According to the PUCSL, in addition to the Rs.50.8 billion loss, which would be incurred due to the cost escalations and the requirement to power the country with expensive thermal power generation in the interim, each extra month of delay beyond forecasted would cost Rs.3.43 billion per month.
“These financial loss or cost overrun figures are merely the primary outcomes of implementation delays. The cumulative effect of implementation delays over the next three-year period can very likely trigger a power crisis that can seriously affect the national economy,” the PUCSL said.
At the recent Sri Lanka Energy Forum organised by the PUCSL, National Policies and Economic Affairs Deputy Minister Dr. Harsha de Silva pledged to take action against the CEB officials who contribute towards further delays in the power sector tender processes, after inconsistencies and delays were reported on the 300MW Kerawalapitiya liquefied natural gas (LNG) power plant procurement.
Power and Energy Ministry Secretary Dr. Suren Batagoda yesterday downplayed the impact of the PUCSL report.
“Various people have various views about this,” he told Mirror Business during a telephone interview, when questioned on the implications the publication of this report has on the country.
When reminded that the PUCSL was a government institution and such a report therefore communicates an official view of the government, Dr. Batagoda said that delays have taken place because of the disagreements between the PUCSL and engineers who sit on the committees on the proposal evaluation and implementation process.
“It’s the disagreements between the engineers and the PUCSL. The engineers are not willing to accept the power generation plan approved by the PUCSL,” Dr. Batagoda said.
Dr. Batagoda said that there would have been inevitable delays for the projects approved under the generation plan, even if there was no disagreement between the two parties.
Speaking specifically on the 300MW LNG power plant currently in the procurement process and which the PUCSL had expected would come online by January 2019, Dr.

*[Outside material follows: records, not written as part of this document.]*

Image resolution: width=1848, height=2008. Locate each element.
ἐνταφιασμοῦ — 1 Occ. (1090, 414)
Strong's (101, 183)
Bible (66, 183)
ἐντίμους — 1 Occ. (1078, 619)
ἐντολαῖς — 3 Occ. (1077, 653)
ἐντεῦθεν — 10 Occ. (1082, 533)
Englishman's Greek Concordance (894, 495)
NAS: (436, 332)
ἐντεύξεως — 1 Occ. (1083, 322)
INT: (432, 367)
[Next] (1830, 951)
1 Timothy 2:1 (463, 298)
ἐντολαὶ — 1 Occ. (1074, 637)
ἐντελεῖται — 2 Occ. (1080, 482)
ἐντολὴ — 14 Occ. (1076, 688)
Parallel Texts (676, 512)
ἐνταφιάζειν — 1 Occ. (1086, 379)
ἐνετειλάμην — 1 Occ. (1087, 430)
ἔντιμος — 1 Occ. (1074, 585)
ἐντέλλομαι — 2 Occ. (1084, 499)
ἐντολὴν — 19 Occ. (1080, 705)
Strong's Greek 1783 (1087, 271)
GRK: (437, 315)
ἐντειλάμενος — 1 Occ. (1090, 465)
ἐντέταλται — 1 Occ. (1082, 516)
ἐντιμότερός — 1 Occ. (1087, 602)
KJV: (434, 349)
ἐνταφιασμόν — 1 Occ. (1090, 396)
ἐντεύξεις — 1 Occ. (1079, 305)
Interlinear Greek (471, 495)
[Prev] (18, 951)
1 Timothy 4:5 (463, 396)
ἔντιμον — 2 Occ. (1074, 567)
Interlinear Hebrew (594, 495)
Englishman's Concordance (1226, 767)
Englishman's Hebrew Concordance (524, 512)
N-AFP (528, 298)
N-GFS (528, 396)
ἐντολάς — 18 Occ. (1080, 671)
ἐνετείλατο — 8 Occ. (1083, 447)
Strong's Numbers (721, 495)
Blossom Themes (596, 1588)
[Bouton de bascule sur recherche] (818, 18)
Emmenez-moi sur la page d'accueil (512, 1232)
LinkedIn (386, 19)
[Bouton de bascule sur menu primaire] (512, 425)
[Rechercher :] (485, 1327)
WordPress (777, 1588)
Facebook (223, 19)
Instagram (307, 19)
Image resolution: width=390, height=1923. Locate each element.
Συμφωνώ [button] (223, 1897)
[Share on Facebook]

Batagoda said that it would have been impossible to bring it online by 2019 even under the normal circumstances.
“It anyway would have been 2020,” he said, while adding that the tender board for the LNG plant is currently evaluating five bids.
Meanwhile, the PUCSL noted that it is assuming the 122MW Uma Oya hydro plant and the various solar, wind and mini-hydro projects planned for 2018-2020, would be delayed by one year.
The CEB engineers want coal to be included in the power generation plan, although the approved plan, which focuses on the environmentally friendly LNG fuel and other renewable energy sources, was chosen among the scenarios that the PUCSL requested the CEB to submit.
The plan approved by the PUCSL has the least cost for the country – socially, environmentally and economically.
The CEB initially forwarded a power generation plan with coal for the PUCSL’s approval but had misrepresented the pricing of LNG and not included the social and environmental costs, in order to make coal look the more attractive option.
The coal tenders have been marred with allegations of corruption, with one party, which bids at higher rates, always winning the tenders recently.
The Chinese-built 900MW power plant in Norochcholai is the only coal-fired power plant in the country, with the second, which was being constructed in Sampur, is scrapped by the Supreme Court following the protests against its environmental impact. The government plans to convert the site into an LNG plant.
Although the Norochcholai power plant—prone to frequent breakdowns—saved the country from a power crisis during the drought, Energy Sector Consultant Dr. Tilak Siyambalapitiya recently said that it was a Chinese-built product bought at a Japanese price.